Korongo plans to open a “quasi-daily” service between Lubumbashi, the capital of the mineral-rich province of Katanga, and Kinshasa, the national capital, by the end of this year. Congo Express, a joint venture between South African Express and another group of Congolese investors, opened a similar service earlier this year, also serving the diamond centre of Mbuji-Mayi. Allard said Korongo would then look into other domestic services as well as regional cross-border flights.
Brussels Airlines has earmarked three of its Boeing 737-300 aircraft, capable of carrying 120 to 140 passengers, for Korongo. “They will be modified to carry radio and navigation systems more suitable to the African environment, as well as cabin alterations. Comfort is very important ... it will not be a low-cost style service,” Allard said
He said that the start and development of operations would depend on renovation works at Congolese airports. “Even Lubumbashi must have some works done before we begin,” he said.  “We are putting a bit of pressure on the authorities on that issue,” he added.
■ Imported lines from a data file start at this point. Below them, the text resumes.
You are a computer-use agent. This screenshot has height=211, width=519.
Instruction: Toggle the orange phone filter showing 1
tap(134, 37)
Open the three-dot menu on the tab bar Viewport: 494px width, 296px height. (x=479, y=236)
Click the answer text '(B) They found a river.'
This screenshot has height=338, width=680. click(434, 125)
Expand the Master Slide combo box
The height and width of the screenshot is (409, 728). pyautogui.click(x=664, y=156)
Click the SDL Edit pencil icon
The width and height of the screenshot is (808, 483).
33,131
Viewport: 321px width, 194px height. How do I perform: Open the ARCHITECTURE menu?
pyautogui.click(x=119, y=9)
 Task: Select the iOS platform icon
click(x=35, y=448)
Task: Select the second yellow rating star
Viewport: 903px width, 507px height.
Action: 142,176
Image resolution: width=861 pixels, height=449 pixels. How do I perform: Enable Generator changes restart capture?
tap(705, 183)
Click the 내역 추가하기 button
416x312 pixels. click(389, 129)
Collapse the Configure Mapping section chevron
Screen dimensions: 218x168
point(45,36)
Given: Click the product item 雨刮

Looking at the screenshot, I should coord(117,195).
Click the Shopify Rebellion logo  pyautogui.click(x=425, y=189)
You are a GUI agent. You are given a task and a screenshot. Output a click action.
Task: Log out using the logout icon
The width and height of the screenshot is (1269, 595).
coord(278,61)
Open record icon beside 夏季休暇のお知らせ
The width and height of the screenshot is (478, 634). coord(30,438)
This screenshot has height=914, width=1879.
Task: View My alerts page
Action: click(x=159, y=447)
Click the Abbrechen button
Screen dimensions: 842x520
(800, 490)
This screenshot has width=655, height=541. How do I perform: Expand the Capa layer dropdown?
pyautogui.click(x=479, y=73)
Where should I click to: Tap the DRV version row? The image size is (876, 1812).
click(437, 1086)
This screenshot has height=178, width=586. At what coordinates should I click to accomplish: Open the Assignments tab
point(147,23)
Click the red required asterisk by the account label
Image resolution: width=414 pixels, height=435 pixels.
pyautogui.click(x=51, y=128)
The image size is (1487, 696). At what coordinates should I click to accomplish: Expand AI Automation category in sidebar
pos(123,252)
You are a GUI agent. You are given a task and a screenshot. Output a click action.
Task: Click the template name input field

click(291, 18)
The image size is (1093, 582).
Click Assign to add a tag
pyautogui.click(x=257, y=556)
Katanga governor Moïse Katumbi has reportedly threatened to close down Lubumbashi airport if the national authorities did not begin improvement works there by April 30. Allard cited “runways, navigation assistance, fire rescue and lighting” as areas of concern preventing Korongo from flying to provincial airports at the moment.
Allard said GFI and Brussels Airlines would start staff training programmes in preparation for recruitment, which Korongo will launch after it obtains its licence. “The next step is the AOC. From then on, we will be able to confirm recruitment, begin ticketing and bring in the first aircraft,” he said.